すると外からドアをノックする者がいた。皆が一斉に振り返ると、小さく開いたドアの隙間から身体を滑らせるように入ってきたのは、制服姿の女子だった。
新入生歓迎会の司会を務めていた生徒会長、森崎叶美その人だった。あの時ステージで見たのとまったく同じ姿がそこにあった。
「あら、新人さん?」
そう言うと、彼女は沢渕の真正面に座った。長い髪がふわりと舞った。
「実は、このクラブの存在を、誰かがご丁寧に説明したらしい」
叶美の横から堀元が説明した。
「いや、俺とタキが喋っているのを、こいつが下で聞いていたんだ」
熊が慌てて言った。
「いいえ、違いますよ。上で勝手に話が始まったんです」
熊はキッと沢渕を睨んだ。
「上とか下とか、何だかよく分からないけど、まあ、これも何かの縁かもしれないわね」
叶美は口元に笑みを浮かべた。健康的な歯がちらりと見えた。
「私、森崎叶美。よろしくね」
「沢渕晶也です」
叶美は自然なやり方で白い手を出した。二人は握手した。
彼女の手は柔らかかった。思わず緊張する。
「あなた、このクラブに興味あるの?」
彼女は身を乗り出した。今、叶美の瞳には沢渕の顔だけが映っている。
「そういう色仕掛けは止めろよな」
野太い声が飛ぶ。
「うるさい」
「クラブって、探偵部のことですか?」
「そう、沢渕くんは、うちのクラブのことをどこまで知っているのかしら?」
叶美はゆっくりと長い髪をかき上げた。
「この探偵部は山神高校の非公式クラブで、その存在は教師や生徒たちに知られていないと思われます。今日は今年度最初の会合でしょうか。ここ最近は事件らしい事件が起きていないので、このクラブの出番もないのでしょう。
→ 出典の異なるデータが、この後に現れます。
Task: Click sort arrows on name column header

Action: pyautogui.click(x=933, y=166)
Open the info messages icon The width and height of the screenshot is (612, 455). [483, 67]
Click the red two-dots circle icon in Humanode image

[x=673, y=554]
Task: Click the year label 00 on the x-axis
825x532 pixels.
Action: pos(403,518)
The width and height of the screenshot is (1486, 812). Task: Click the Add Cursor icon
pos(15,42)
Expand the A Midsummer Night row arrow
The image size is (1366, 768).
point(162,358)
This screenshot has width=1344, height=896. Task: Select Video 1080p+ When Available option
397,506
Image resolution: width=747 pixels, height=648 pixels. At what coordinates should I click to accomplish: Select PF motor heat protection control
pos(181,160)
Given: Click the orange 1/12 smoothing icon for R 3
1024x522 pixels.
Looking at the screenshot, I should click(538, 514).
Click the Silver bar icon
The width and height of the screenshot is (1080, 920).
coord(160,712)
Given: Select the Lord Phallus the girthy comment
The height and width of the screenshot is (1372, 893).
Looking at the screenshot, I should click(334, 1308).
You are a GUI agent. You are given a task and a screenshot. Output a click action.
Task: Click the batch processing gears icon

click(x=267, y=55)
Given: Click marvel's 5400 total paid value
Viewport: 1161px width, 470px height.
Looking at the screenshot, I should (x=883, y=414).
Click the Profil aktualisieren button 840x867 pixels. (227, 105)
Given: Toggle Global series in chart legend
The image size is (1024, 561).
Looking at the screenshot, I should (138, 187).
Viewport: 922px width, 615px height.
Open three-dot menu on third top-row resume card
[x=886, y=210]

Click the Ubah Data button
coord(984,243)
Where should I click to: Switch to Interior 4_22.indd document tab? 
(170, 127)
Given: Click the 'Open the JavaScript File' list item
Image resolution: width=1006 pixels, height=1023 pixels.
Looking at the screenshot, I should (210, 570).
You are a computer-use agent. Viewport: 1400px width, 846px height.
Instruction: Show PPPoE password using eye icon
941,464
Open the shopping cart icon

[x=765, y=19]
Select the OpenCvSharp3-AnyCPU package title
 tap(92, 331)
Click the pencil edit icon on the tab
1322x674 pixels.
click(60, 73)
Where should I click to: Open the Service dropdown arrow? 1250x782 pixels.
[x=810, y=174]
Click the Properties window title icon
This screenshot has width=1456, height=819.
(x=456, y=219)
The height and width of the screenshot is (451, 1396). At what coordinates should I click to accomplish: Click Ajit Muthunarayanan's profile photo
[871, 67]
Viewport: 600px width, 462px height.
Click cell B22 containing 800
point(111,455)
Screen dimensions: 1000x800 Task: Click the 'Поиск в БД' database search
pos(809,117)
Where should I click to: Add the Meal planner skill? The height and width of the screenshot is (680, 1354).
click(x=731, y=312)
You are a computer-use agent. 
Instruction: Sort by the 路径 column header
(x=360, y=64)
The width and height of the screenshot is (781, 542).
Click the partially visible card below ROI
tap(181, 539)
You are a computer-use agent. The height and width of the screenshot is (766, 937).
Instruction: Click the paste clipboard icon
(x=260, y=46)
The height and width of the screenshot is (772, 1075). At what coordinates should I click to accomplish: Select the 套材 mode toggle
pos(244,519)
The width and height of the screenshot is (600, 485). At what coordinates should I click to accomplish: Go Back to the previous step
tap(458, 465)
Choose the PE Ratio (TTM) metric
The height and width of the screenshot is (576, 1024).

この部屋が探偵部の部室になっているようですね。今のところ僕が顔を合わせたメンバーは五人」
「あれ、この部屋にはお前の他に、四人しかいないんだが?」
熊がわざとらしく素っ頓狂な声を上げた。
叶美は唇に人差し指を当てて、先を促した。
「まずは探偵部の部長、森崎叶美先輩。同時に山神高校生徒会長。学校中の先生や生徒から圧倒的な支持を受けている。しかしこのクラブでは、厳しい部長という別の顔をお持ちです。そして今、新メンバーが加入することを希望されている」
叶美は目を丸くするような表情を作った。
「続いて、堀元直貴先輩。生徒会執行部の一員。同時にこの探偵部においては、副部長を務めていらっしゃる。冷静沈着で、推理が得意。まさにこの部のブレインと言って差し支えないでしょう」
沢渕は続ける。
「そしてクマ先輩。そのあだ名は風貌から来ているのか、それとも名前がクマなのか。表向きは柔道部。投げ技を得意とし、以前森崎部長を暴漢から守ったことがある。まさに探偵部の用心棒。おそらくクマ先輩は部長のことが好きなのだと思います」
「おい、新入り。余計なこと言うな」
叶美は一人笑って、
「私を守ったって、実はそんな大袈裟なことじゃないのよ」
と訂正した。
「次に佐々峰多喜子さん。非常に家庭的で、洗濯や掃除が好き。料理を大の得意とする。僕のクラスメートです」
「お前、タキのこと、どうしてそんなに詳しく知っているんだよ。もしかしてストーカーか?」
「自己紹介ですよ。初日にクラス全員でやりました」
多喜子は目を輝かせて、
「私のことを覚えていてくれたのね?」
と、感嘆の声を上げた。
沢渕はそこで一度、周りを見渡した。
「ここまでが、今、この部屋にいる方たちですね。あともう一人は、さっき受付にいた若い女性、あの人はたぶん大学生ですが、この探偵部のメンバーです。それに佐々峰多喜子さんのお姉さんでもある。おそらく車を所有していて、探偵部の大事な足として活躍している。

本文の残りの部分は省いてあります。